Вяземский, по обыкновению норовивший ни словечка не упустить из разговора государя с лекарем, а потому припавший к дверной щелке, получил резной тяжелой ручкой по уху и повалился на пол, зажимая кровоточащую голову. Царь подхватил свободной рукой полы рубахи, перешагнул через Вяземского своими длинными, голенастыми ногами, яростно отметя попытку какого-либо сопровождения:

– Я сам! Прочь пошли, псы! – и огромными шагами понесся по Кремлю.

Через несколько минут он уже был возле царицыной опочивальни. Замедлил шаги, приводя в порядок дыхание. Внезапно ворваться к жене все равно не удастся – в одном из боковых переходов царь приметил девку-караульщицу из числа Марьиных любимиц, которая со всех ног летела к госпоже: упредить о появлении грозного супруга. Так что теперь Кученей, конечно, лежит в постели, прилично вытянувшись и одернув смятую рубаху, одна. Не то чтобы царь опасался прямой супружеской измены – жить буйной черкешенке все же не надоело.
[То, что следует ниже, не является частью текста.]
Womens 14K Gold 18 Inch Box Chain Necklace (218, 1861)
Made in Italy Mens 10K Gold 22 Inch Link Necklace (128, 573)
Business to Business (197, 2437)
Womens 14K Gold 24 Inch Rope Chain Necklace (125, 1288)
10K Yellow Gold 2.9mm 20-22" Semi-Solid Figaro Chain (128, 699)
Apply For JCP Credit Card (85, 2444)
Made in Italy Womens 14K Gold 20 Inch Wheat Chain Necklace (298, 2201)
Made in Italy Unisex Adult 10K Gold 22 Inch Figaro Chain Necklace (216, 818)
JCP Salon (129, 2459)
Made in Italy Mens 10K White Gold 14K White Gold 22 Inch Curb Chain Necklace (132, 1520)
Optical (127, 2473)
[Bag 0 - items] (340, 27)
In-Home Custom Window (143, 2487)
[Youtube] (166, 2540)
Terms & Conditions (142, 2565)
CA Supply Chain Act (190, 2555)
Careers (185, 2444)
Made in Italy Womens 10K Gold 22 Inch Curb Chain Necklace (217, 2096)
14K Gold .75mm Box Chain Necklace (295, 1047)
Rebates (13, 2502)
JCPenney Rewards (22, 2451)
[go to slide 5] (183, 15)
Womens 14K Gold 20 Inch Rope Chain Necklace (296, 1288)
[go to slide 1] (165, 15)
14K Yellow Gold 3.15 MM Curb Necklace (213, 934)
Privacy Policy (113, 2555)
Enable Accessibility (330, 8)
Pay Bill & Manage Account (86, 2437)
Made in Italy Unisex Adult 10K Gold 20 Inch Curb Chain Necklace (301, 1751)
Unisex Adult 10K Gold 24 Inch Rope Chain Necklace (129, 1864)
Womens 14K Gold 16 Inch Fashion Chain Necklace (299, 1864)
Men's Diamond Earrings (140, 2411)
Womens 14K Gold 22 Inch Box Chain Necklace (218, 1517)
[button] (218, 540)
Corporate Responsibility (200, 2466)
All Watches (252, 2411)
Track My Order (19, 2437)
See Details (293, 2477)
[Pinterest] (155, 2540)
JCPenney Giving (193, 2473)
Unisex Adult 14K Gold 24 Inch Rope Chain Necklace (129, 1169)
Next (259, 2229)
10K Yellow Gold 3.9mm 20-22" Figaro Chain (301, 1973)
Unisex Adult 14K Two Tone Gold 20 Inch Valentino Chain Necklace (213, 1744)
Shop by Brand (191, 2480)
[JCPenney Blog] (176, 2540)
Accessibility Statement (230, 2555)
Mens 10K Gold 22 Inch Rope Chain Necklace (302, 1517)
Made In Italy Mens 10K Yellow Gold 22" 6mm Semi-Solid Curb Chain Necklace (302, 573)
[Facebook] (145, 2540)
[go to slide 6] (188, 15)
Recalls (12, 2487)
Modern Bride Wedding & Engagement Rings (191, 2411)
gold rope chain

Хоть она и распутница, каких мало, не посмеет привести к себе на дворцовое ложе мужика, а вот ее непотребные забавы с девками не обсуждает в Кремле только ленивый. Да и по Москве уже поползли слухи… Нет, Иван Васильевич не судил жену строго – не мог, поскольку и сам некогда оскоромился подобным образом, пусть и по пьяной лавочке. Он свято помнил Христовы слова: «Кто без греха, пусть бросит камень!» Сам он без греха не был, а потому камня, идя к царице, с собой не брал. Конечно, он совсем не желал застать ее за непристойным делом, а потому и переводил дыхание за дверью излишне долго, давая Кученей время соблюсти приличия. Чего не знаешь, не помешает, к тому же, у него была сегодня более весомая причина оттаскать супружницу за волосья… вот именно, за ее роскошные черные косы, более напоминающие клубок черных змей!

Толкнул дверь, вошел, но не то что слово сказать – даже глазом моргнуть не успел: вообще чудом удержался на ногах, потому что, завидев мужа, Марья слетела с постели, подобно стреле, и ринулась к нему. Обвилась, оплела, окольцевала всем телом, будто баснословная змея именем удав, описанная в «Хронографах»,[51] которая может обвиться вокруг несчастного путника и задавить его до смерти.

На какое-то мгновение Иван Васильевич просто-напросто опешил и остолбенел, а губы Кученей уже впились в его губы, язык тако-ое вытворял с его языком, ну а руки шныряли по телу, словно стаи птиц, щупая и тиская в самых непотребных местах. Давешнее желание крепко вздуть жену мгновенно сменилось совсем другим желанием. Стиснул в объятиях гибкое тело, но оно выскользнуло из его рук, и Кученей оказалась стоявшей пред мужем на коленях.